Did Philadelphia police get the memo?
Almost three years ago, Police Commissioner Charles Ramsey issued a memorandum saying that officers should not stop the public from photographing or videotaping them on the job. However, the American Civil Liberties Union and other civil-rights attorneys claim in a new lawsuit that an officer did just that last year, and it wasn’t the only time.
In September 2013, Temple University student Richard Fields was on the way to his friend’s home in North Philadelphia, when he saw about 20 police officers outside of a house. As he started photographing the scene with his iPhone, an officer ridiculed Fields and told him to leave, according to the lawsuit filed against the city. But Fields balked, and the suit says the officer then handcuffed him and hurled his iPhone to the ground.
“Everyone has a First Amendment right to record and disseminate — that’s a very important aspect of this, to distribute — photographs or videos of police in the performance of their duties, so long as they’re not interfering,” said civil rights attorney Jonathan Feinberg.
Feinberg and other attorneys involved with the suit said the police failed to follow through with adequate training on Ramsey’s memo. This is the fourth complaint filed by the ACLU over arrests for recording Philadelphia police, but the first since Ramsey’s memo.
“We would like to see the police department engage in a robust form of training where officers are told that they absolutely may not arrest people who engage in this type of conduct,” said Feinberg. “And it can’t just be that they have to be told.
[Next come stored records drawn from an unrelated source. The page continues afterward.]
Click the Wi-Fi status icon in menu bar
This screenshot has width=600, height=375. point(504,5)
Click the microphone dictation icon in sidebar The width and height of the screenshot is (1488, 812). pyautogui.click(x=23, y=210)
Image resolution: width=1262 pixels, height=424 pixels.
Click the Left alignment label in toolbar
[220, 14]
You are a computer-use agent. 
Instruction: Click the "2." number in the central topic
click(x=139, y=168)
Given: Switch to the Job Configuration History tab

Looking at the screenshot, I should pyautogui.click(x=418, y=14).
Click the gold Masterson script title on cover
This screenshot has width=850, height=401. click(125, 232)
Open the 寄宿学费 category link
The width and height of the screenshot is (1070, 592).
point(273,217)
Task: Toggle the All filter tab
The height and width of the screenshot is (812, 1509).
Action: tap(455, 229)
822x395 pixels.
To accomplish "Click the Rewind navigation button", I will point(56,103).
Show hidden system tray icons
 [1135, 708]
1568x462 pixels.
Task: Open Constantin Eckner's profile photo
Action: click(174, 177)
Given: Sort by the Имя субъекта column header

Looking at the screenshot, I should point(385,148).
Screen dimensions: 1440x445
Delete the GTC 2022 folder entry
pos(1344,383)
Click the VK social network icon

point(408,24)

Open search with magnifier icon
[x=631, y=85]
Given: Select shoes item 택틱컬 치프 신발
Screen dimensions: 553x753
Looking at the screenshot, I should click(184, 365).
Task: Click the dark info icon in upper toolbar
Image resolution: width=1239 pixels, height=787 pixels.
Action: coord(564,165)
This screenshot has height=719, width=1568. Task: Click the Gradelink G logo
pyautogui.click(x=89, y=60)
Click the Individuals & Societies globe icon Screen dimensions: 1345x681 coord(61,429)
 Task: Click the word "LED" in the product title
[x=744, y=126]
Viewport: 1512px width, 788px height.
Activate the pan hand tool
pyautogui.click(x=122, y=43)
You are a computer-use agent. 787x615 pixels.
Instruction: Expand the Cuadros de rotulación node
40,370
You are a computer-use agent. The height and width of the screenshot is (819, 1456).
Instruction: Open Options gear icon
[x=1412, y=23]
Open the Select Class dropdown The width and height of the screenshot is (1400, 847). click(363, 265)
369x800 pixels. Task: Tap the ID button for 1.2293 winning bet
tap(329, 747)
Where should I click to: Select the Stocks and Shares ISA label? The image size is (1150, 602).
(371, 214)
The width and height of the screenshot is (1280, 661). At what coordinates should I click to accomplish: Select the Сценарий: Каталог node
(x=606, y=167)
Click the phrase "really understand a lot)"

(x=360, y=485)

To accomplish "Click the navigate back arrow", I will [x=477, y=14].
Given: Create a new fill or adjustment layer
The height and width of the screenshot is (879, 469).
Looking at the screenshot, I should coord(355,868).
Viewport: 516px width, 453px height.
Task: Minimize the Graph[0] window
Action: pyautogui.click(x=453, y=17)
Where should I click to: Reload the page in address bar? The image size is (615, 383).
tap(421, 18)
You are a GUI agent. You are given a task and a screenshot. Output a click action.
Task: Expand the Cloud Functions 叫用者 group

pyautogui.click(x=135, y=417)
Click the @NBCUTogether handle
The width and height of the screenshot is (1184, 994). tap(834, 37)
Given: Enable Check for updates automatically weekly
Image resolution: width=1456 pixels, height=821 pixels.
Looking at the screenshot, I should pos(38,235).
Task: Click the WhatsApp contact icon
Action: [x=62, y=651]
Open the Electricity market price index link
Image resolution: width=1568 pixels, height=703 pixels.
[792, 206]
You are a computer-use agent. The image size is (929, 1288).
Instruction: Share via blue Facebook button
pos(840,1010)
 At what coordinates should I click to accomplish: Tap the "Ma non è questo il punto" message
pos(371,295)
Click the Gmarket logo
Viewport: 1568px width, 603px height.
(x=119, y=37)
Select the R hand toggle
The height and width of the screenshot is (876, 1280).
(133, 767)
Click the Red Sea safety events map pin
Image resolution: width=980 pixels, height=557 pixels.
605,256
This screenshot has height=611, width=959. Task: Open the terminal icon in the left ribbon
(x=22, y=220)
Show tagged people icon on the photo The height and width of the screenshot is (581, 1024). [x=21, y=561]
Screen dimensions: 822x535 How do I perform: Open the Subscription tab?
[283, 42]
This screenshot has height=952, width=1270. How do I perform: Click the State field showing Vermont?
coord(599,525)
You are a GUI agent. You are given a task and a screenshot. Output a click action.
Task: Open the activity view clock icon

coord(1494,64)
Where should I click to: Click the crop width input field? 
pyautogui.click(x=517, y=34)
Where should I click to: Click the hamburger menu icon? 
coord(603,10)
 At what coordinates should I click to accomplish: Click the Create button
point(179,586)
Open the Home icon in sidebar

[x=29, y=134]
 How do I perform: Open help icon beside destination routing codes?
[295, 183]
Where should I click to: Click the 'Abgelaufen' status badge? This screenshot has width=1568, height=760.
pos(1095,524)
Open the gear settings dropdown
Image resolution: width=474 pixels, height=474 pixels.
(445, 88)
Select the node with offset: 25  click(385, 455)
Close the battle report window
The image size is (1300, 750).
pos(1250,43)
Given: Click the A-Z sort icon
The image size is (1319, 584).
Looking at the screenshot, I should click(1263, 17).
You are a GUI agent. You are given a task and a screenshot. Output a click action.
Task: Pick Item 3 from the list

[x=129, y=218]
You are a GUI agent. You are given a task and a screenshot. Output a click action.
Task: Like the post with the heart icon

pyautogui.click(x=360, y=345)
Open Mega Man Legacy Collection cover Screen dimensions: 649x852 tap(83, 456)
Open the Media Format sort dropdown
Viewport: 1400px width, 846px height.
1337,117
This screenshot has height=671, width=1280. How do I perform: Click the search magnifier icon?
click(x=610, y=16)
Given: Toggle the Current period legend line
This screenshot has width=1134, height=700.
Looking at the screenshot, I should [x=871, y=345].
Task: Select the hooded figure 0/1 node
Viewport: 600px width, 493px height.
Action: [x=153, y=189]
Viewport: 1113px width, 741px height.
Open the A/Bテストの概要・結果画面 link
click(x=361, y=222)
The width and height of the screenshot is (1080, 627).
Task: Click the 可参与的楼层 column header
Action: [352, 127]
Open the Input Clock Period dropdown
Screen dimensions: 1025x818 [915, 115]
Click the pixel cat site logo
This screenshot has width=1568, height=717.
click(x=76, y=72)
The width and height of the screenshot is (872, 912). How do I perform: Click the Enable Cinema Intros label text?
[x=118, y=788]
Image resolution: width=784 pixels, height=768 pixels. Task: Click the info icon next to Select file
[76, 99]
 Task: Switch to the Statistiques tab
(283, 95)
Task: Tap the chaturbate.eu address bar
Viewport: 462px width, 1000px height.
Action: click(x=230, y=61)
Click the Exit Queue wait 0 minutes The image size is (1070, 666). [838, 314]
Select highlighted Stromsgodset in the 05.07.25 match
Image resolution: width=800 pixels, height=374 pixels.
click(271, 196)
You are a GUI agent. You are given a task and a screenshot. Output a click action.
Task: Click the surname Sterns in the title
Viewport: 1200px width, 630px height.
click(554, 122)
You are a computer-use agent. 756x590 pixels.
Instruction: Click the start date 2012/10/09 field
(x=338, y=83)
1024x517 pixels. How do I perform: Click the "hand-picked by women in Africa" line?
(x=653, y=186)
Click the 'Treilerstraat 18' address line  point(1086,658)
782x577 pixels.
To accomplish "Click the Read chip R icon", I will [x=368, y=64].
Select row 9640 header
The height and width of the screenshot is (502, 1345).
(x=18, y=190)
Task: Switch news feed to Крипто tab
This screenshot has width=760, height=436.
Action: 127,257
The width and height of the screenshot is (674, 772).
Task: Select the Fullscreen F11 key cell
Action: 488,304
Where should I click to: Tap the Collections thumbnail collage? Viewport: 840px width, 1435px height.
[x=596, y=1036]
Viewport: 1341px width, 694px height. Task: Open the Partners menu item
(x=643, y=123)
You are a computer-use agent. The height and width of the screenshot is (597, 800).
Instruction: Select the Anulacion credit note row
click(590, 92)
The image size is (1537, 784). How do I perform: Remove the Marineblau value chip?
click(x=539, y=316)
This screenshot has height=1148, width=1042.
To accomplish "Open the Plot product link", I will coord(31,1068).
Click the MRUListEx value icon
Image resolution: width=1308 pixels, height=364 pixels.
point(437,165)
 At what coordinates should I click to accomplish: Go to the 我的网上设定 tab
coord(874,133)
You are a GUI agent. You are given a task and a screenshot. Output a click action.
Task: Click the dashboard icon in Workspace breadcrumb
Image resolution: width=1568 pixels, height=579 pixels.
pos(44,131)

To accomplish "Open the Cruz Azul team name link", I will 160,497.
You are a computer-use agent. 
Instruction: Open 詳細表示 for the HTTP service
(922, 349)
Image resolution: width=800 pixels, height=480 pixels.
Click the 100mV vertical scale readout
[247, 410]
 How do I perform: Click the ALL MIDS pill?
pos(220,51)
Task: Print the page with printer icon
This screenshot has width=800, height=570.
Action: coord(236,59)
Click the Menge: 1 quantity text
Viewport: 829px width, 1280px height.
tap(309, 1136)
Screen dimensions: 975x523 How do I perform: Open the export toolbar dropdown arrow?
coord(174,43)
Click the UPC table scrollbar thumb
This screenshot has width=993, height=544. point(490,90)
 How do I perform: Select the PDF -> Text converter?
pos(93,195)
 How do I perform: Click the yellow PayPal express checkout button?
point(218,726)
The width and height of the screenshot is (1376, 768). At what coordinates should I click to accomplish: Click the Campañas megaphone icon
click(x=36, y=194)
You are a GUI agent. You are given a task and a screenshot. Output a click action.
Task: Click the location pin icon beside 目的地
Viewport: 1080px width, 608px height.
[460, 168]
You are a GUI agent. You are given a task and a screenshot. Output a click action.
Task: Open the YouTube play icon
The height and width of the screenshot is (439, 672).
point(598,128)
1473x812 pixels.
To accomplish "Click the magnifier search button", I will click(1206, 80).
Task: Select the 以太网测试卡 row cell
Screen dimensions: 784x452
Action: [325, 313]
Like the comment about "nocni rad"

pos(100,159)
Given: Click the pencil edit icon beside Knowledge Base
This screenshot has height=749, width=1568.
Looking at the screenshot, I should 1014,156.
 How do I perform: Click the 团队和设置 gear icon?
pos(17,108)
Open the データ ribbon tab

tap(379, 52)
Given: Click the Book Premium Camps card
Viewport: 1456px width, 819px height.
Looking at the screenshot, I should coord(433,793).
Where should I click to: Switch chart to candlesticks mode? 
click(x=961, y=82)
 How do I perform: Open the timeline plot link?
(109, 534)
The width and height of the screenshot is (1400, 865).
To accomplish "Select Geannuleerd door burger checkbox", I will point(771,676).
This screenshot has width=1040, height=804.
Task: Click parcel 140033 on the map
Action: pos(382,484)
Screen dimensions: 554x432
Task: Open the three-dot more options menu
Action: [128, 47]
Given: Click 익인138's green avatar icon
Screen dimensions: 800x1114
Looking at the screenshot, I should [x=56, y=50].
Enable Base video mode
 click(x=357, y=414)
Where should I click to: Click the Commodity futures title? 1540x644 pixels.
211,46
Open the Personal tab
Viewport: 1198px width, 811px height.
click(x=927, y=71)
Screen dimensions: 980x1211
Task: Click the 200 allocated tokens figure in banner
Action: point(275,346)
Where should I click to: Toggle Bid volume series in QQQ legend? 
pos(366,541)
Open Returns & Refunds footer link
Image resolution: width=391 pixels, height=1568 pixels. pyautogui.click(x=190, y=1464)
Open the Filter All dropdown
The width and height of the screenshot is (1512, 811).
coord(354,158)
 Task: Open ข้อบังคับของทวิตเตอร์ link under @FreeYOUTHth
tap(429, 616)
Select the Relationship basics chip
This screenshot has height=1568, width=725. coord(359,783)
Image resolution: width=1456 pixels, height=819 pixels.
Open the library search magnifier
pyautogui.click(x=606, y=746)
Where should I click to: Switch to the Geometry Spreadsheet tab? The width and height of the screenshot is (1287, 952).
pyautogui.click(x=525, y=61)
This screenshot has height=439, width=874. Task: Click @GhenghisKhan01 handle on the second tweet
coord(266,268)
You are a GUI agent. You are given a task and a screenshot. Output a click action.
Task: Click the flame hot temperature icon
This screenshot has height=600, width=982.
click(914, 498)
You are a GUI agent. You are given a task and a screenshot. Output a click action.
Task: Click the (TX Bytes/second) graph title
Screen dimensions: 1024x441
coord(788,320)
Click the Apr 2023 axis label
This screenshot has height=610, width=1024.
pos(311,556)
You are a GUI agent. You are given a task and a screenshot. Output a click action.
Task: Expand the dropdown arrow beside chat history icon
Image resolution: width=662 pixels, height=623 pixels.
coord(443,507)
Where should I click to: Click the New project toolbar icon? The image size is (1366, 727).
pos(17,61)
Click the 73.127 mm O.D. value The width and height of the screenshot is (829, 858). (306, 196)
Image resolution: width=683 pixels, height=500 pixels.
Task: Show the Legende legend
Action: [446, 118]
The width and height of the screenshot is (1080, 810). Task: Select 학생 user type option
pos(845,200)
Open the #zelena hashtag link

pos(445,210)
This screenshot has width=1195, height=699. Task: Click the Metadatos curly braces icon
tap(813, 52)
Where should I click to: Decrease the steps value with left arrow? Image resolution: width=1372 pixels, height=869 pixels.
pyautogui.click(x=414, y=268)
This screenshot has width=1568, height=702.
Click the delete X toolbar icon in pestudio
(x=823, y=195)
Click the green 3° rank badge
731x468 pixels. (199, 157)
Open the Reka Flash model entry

They have to be monitored.”
Police spokesman Lt. John Stanford said he could not comment on the lawsuit due to the ongoing litigation. But he emphasized that the police department has a written policy affirming the right to record on-duty police officers.
“We were one of [the first], if not the first, major city to have a policy in place like this in an effort to protect First Amendment rights of the citizens of Philadelphia,” he said.